Fast boundary elements for the simulation of eddy currents and their heat production and cooling

Dr. Jens Breuer

Nov. 23, 2004, 1:45 p.m. T 112

We consider an industrial electric device which is driven by an alternating current. The amperage and the frequency are given on some contact areas of the device. Starting with the eddy current model for the Maxwell equations one can de rive boundary integral equations for the unknown traces of the electric and the magnetic fields on the boundary. The given amperage on the contacts translates into a given normal component of the electric field inside the device. This yields a special jump condition for the tangential components of the magnetic field. The unknown magnetic trace can then be restricted to its divergence free part. The jump can be computed by solving an auxiliary problem, the Laplace-Beltrami equation for some surface potential.
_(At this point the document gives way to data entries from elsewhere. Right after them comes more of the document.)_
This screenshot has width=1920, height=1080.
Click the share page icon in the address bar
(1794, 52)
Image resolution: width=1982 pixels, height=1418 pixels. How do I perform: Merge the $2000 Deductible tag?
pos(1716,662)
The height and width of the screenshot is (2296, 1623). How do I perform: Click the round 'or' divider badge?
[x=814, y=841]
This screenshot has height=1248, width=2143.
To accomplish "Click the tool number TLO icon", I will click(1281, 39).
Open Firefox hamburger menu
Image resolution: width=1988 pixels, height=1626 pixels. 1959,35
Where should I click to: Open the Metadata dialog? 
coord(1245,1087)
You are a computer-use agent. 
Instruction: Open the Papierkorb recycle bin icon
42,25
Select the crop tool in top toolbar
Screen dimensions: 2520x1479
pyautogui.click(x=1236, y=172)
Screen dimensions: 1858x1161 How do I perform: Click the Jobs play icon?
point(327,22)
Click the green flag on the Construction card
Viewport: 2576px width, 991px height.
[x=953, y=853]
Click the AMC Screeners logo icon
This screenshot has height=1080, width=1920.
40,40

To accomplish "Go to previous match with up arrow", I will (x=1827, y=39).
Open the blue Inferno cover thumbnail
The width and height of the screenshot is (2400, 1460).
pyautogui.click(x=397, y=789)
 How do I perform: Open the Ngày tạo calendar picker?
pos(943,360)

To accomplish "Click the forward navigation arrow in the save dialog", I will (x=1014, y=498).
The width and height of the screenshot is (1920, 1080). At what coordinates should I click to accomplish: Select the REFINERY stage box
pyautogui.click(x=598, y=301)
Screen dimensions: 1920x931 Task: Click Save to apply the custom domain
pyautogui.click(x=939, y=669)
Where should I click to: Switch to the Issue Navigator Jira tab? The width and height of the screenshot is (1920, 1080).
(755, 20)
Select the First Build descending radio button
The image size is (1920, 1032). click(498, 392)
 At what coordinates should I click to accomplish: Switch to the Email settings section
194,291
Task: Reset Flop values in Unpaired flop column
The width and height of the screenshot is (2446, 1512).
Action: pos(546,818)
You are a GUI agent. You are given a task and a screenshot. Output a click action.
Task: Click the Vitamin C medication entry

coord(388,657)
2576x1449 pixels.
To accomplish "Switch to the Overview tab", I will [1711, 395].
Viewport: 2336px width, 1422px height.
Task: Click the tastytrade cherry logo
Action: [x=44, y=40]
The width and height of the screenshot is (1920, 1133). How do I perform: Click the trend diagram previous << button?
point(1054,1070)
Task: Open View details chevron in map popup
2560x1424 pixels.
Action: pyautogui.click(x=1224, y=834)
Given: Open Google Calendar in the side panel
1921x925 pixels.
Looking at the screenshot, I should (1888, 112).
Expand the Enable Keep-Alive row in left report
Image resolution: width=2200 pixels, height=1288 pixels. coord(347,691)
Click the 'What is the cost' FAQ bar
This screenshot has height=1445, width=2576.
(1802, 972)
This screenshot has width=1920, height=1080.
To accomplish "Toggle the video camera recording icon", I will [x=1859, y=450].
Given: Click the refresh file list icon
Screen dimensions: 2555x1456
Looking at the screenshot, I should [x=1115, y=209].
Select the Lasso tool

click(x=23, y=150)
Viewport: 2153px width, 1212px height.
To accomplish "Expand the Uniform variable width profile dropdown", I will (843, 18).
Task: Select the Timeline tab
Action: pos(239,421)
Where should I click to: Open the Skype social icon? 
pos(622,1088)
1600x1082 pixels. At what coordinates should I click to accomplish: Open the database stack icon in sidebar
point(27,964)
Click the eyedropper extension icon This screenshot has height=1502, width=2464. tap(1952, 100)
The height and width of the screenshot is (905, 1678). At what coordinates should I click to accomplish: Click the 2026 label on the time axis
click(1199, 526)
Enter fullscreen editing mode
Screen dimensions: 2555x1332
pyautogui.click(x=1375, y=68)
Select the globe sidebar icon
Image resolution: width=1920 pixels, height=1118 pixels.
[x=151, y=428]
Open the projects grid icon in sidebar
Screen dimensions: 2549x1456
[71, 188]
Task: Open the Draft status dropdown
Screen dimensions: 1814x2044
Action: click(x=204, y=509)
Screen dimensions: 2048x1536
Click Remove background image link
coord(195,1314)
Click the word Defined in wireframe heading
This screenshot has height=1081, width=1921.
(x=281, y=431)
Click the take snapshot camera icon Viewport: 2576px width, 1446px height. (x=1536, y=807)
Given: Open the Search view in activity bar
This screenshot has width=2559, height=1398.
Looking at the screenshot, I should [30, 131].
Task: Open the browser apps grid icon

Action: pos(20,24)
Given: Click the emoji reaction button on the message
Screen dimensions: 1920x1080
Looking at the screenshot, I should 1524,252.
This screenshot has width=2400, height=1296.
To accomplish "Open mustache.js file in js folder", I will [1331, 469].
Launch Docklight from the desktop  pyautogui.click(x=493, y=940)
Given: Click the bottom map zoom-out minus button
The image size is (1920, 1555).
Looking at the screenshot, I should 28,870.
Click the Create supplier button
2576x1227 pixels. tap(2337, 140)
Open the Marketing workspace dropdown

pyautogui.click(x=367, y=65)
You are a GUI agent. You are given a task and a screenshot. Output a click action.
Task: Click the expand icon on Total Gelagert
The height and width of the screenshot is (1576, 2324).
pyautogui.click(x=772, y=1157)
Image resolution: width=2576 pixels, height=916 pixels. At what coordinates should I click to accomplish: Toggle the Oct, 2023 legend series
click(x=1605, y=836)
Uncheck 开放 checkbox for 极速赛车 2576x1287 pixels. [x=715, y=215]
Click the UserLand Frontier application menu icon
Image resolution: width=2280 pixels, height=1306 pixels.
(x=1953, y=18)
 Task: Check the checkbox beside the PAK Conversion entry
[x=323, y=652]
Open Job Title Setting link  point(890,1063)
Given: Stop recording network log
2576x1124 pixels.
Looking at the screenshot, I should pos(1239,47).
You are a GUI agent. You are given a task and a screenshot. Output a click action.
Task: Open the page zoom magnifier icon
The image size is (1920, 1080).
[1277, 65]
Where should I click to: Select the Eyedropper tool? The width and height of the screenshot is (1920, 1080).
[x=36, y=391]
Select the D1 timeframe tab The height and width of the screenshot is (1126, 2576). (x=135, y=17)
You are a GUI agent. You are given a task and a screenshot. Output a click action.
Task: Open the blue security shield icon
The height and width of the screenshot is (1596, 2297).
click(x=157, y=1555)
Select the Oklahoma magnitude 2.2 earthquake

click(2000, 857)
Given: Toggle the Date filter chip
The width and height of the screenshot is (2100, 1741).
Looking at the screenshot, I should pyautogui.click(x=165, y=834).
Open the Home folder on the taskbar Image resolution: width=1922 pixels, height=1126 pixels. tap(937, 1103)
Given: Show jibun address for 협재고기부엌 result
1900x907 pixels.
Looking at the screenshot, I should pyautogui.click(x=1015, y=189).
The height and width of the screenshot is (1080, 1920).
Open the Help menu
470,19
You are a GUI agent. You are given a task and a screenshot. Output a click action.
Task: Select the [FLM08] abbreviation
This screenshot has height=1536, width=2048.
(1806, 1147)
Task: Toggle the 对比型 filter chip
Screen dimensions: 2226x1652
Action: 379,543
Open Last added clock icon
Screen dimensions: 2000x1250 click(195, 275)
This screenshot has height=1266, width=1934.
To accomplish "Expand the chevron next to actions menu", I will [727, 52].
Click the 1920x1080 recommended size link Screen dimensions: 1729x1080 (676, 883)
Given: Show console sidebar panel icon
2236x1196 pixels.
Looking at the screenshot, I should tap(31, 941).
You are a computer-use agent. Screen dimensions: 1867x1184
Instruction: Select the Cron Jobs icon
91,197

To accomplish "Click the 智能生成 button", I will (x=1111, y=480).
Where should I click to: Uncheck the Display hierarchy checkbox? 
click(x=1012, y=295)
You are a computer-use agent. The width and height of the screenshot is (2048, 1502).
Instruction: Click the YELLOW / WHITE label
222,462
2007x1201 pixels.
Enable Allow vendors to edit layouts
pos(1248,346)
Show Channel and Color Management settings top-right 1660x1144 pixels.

For its discretization we derive a stabilized mixed Galerkin finite element method on the boundary which leads to a sparse system and gives quasioptimal convergence rates. The discretization of the main system is done via Raviart-Thomas elements on the boundary. The divergence constraint on the magnetic trace is incorporated by using Lagrangian multipliers. The case of multiple materials with different conductivity is handled via a Dirichlet domain decomposition approach. The corresponding discrete system contains fully populated boundary element matrices. So the adaptive cross approximation approach is used to approximate the Laplace and Helmholtz kernels which leads to a sparse boundary element method for the eddy current scheme. The electrical field then enters as a source field into the heat conduction inside the device. For the cooling air flow we assume that it is not affected by the heat production, but can be considered as a given velocity field. This can be the result of the stationary Navier-Stokes equations or the coupling of Prandtl boundary layer equations and a far field potential flow. For the temperature outside the device the nonlinear heat transport equation has to be solved. Unique solvability and convergence of the corresponding finite element scheme can be shown. As a simplified model the nonlinear heat conduction equation is considered. Via the Kirchhoff transformation the resulting system is linearized with constant coefficients. The system can then be handled with boundary integral equations. At the end various numerical examples both the electrical and the thermal part will be shown, which are in agreement with the theoretical results.